Social media marketing (SMM)
Social media is one of the most popular means of marketing. It includes all the networks where people spend most of their free time, such as Facebook, LinkedIn, and Instagram. To set up a successful SMM strategy, you’ll need to invest in the service of an SMM specialist.
Approximate cost: $399-5,000 per month.
Cold calls
To do cold calling, you’ll need to set up a team. One person can perform about 100 calls in 8 hours. With other methods, months may pass until you gain your first hundred clients. With cold calling, the more people are in your team, the higher the chances to boost that number quicker.
Approximate cost: $1.72 per call.
Link building
Link building is an exchange of backlinks with other websites. It can help improve your backlink profile, which will make your website better in the eyes of search engine algorithms (though make sure to pay attention to other SEO strategies). Here are a few examples of what you can do for free:
Guest posts exchange. Find a relevant and reputable blog you’d like to write for. Reach out to the blog editor and ask for posts exchange or offer to write a guest article. If you are a little lucky and persistent enough, you will find quality blogs where you can publish for free.

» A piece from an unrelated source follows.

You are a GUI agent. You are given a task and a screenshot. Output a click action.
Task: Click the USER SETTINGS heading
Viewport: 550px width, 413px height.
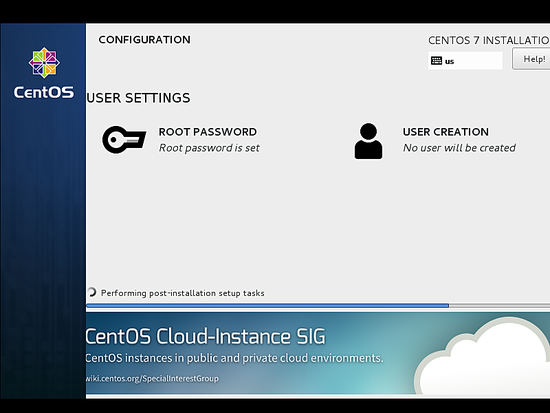(138, 98)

Crowd marketing. The main point here is to be active. Find groups on social networks, surf forums and chats, leave comments, and promote your service. One of the great platforms for this is Quora. Check out our guide to Quora marketing and get your first 500,000 views.
Influencer marketing
Influencer marketing is becoming more and more widespread among companies, both B2C and B2B. Take advantage of bloggers on social networks, blogs, and messengers to reach out to your target audience through trusted professionals. These people are the trendsetters in the digital world, so consider collaborating with them.
Approximate cost: depends on the platform and the number of followers. Instagram: $75-1,000 per post; YouTube: $20-2,000.
Good luck with your first email marketing campaign
Cheap email marketing is no different from that in companies that put a large chunk of their budget into it. The only difference is the scale – the quality and results are the same.
You can perform all the steps we’ve described above for free, and even if you want to scale your email marketing, it’ll only set you back as little as $39/month. Happy sending!
Well, I thought email usually doesn’t get a lot of attention from customers. Nowadays social media marketing is more advantageous. Your email marketing tips helped me rethink. Thanks for sharing the useful information I was looking for.